Copy every record below word for word, changing nothing and leaving nothing out.
═════ Supplied entries
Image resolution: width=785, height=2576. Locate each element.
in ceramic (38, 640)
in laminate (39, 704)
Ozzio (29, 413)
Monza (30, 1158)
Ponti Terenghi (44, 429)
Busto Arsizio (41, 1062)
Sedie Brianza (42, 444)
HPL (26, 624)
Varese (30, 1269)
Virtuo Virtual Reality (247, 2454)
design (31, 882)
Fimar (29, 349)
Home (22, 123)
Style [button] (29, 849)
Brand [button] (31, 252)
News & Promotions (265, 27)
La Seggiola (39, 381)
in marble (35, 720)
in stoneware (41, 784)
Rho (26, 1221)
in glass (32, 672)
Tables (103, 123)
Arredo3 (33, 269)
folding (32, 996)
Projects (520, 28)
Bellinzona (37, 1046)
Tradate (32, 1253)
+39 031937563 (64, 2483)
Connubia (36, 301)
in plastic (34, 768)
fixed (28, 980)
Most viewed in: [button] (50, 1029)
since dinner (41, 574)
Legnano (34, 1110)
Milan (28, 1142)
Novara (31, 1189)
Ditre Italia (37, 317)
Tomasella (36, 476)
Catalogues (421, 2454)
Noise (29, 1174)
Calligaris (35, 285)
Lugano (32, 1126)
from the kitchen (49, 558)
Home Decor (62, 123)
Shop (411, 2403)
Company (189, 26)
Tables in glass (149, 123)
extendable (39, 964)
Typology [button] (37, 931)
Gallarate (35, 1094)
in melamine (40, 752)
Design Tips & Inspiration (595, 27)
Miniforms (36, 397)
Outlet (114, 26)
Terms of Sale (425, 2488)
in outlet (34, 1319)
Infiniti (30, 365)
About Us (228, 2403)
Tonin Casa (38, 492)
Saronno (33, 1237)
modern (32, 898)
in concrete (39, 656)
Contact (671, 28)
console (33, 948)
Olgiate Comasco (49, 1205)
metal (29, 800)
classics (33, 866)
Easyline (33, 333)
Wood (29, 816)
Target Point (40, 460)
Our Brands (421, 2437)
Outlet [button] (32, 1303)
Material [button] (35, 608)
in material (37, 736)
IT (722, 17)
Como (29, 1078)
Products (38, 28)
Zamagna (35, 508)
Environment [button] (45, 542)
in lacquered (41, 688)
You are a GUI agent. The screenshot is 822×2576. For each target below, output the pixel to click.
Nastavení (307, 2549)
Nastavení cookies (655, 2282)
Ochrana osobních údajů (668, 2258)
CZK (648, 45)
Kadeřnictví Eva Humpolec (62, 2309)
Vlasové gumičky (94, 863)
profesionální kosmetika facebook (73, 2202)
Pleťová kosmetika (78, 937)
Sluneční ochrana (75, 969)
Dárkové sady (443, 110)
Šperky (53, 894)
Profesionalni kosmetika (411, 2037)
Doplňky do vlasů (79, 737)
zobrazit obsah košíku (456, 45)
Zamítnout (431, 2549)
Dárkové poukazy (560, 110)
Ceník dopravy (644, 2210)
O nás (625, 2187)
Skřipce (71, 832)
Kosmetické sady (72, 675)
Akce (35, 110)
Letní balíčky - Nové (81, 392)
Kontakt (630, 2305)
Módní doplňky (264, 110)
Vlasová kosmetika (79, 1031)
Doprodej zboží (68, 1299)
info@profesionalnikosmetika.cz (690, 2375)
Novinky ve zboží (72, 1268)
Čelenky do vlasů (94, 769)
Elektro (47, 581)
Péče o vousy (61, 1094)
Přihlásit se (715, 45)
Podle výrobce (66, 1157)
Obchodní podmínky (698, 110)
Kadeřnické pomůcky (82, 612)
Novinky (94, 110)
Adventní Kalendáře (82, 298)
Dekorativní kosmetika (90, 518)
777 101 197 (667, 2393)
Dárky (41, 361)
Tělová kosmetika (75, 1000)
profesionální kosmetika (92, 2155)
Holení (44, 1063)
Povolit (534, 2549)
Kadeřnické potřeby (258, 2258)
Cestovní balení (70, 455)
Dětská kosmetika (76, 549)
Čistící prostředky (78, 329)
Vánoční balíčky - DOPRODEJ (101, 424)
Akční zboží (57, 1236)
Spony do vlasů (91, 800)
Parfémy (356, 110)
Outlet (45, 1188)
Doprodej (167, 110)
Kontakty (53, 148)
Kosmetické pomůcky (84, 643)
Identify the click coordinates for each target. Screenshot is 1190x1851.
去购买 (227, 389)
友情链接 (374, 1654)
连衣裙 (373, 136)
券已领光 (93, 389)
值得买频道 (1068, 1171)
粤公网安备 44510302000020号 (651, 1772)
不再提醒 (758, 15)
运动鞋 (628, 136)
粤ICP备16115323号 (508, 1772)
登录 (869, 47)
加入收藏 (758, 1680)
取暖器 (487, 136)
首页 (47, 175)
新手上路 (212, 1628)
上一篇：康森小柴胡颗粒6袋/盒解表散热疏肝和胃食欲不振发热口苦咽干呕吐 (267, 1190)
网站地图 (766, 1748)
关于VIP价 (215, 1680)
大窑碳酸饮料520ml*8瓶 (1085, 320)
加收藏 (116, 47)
══════════
Exercise answer =>
Image resolution: width=785, height=2576. Locate each element.
in ceramic (38, 640)
in laminate (39, 704)
Ozzio (29, 413)
Monza (30, 1158)
Ponti Terenghi (44, 429)
Busto Arsizio (41, 1062)
Sedie Brianza (42, 444)
HPL (26, 624)
Varese (30, 1269)
Virtuo Virtual Reality (247, 2454)
design (31, 882)
Fimar (29, 349)
Home (22, 123)
Style [button] (29, 849)
Brand [button] (31, 252)
News & Promotions (265, 27)
La Seggiola (39, 381)
in marble (35, 720)
in stoneware (41, 784)
Rho (26, 1221)
in glass (32, 672)
Tables (103, 123)
Arredo3 (33, 269)
folding (32, 996)
Projects (520, 28)
Bellinzona (37, 1046)
Tradate (32, 1253)
+39 031937563 (64, 2483)
Connubia (36, 301)
in plastic (34, 768)
fixed (28, 980)
Most viewed in: [button] (50, 1029)
since dinner (41, 574)
Legnano (34, 1110)
Milan (28, 1142)
Novara (31, 1189)
Ditre Italia (37, 317)
Tomasella (36, 476)
Catalogues (421, 2454)
Noise (29, 1174)
Calligaris (35, 285)
Lugano (32, 1126)
from the kitchen (49, 558)
Home Decor (62, 123)
Shop (411, 2403)
Company (189, 26)
Tables in glass (149, 123)
extendable (39, 964)
Typology [button] (37, 931)
Gallarate (35, 1094)
in melamine (40, 752)
Design Tips & Inspiration (595, 27)
Miniforms (36, 397)
Outlet (114, 26)
Terms of Sale (425, 2488)
in outlet (34, 1319)
Infiniti (30, 365)
About Us (228, 2403)
Tonin Casa (38, 492)
Saronno (33, 1237)
modern (32, 898)
in concrete (39, 656)
Contact (671, 28)
console (33, 948)
Olgiate Comasco (49, 1205)
metal (29, 800)
classics (33, 866)
Easyline (33, 333)
Wood (29, 816)
Target Point (40, 460)
Our Brands (421, 2437)
Outlet [button] (32, 1303)
Material [button] (35, 608)
in material (37, 736)
IT (722, 17)
Como (29, 1078)
Products (38, 28)
Zamagna (35, 508)
Environment [button] (45, 542)
in lacquered (41, 688)
You are a GUI agent. The screenshot is 822×2576. For each target below, output the pixel to click.
Nastavení (307, 2549)
Nastavení cookies (655, 2282)
Ochrana osobních údajů (668, 2258)
CZK (648, 45)
Kadeřnictví Eva Humpolec (62, 2309)
Vlasové gumičky (94, 863)
profesionální kosmetika facebook (73, 2202)
Pleťová kosmetika (78, 937)
Sluneční ochrana (75, 969)
Dárkové sady (443, 110)
Šperky (53, 894)
Profesionalni kosmetika (411, 2037)
Doplňky do vlasů (79, 737)
zobrazit obsah košíku (456, 45)
Zamítnout (431, 2549)
Dárkové poukazy (560, 110)
Ceník dopravy (644, 2210)
O nás (625, 2187)
Skřipce (71, 832)
Kosmetické sady (72, 675)
Akce (35, 110)
Letní balíčky - Nové (81, 392)
Kontakt (630, 2305)
Módní doplňky (264, 110)
Vlasová kosmetika (79, 1031)
Doprodej zboží (68, 1299)
info@profesionalnikosmetika.cz (690, 2375)
Novinky ve zboží (72, 1268)
Čelenky do vlasů (94, 769)
Elektro (47, 581)
Péče o vousy (61, 1094)
Přihlásit se (715, 45)
Podle výrobce (66, 1157)
Obchodní podmínky (698, 110)
Kadeřnické pomůcky (82, 612)
Novinky (94, 110)
Adventní Kalendáře (82, 298)
Dekorativní kosmetika (90, 518)
777 101 197 (667, 2393)
Dárky (41, 361)
Tělová kosmetika (75, 1000)
profesionální kosmetika (92, 2155)
Holení (44, 1063)
Povolit (534, 2549)
Kadeřnické potřeby (258, 2258)
Cestovní balení (70, 455)
Dětská kosmetika (76, 549)
Čistící prostředky (78, 329)
Vánoční balíčky - DOPRODEJ (101, 424)
Akční zboží (57, 1236)
Spony do vlasů (91, 800)
Parfémy (356, 110)
Outlet (45, 1188)
Doprodej (167, 110)
Kontakty (53, 148)
Kosmetické pomůcky (84, 643)
Identify the click coordinates for each target. Screenshot is 1190x1851.
去购买 (227, 389)
友情链接 (374, 1654)
连衣裙 (373, 136)
券已领光 (93, 389)
值得买频道 (1068, 1171)
粤公网安备 44510302000020号 (651, 1772)
不再提醒 (758, 15)
运动鞋 (628, 136)
粤ICP备16115323号 (508, 1772)
登录 (869, 47)
加入收藏 (758, 1680)
取暖器 (487, 136)
首页 (47, 175)
新手上路 (212, 1628)
上一篇：康森小柴胡颗粒6袋/盒解表散热疏肝和胃食欲不振发热口苦咽干呕吐 (267, 1190)
网站地图 (766, 1748)
关于VIP价 (215, 1680)
大窑碳酸饮料520ml*8瓶 (1085, 320)
加收藏 (116, 47)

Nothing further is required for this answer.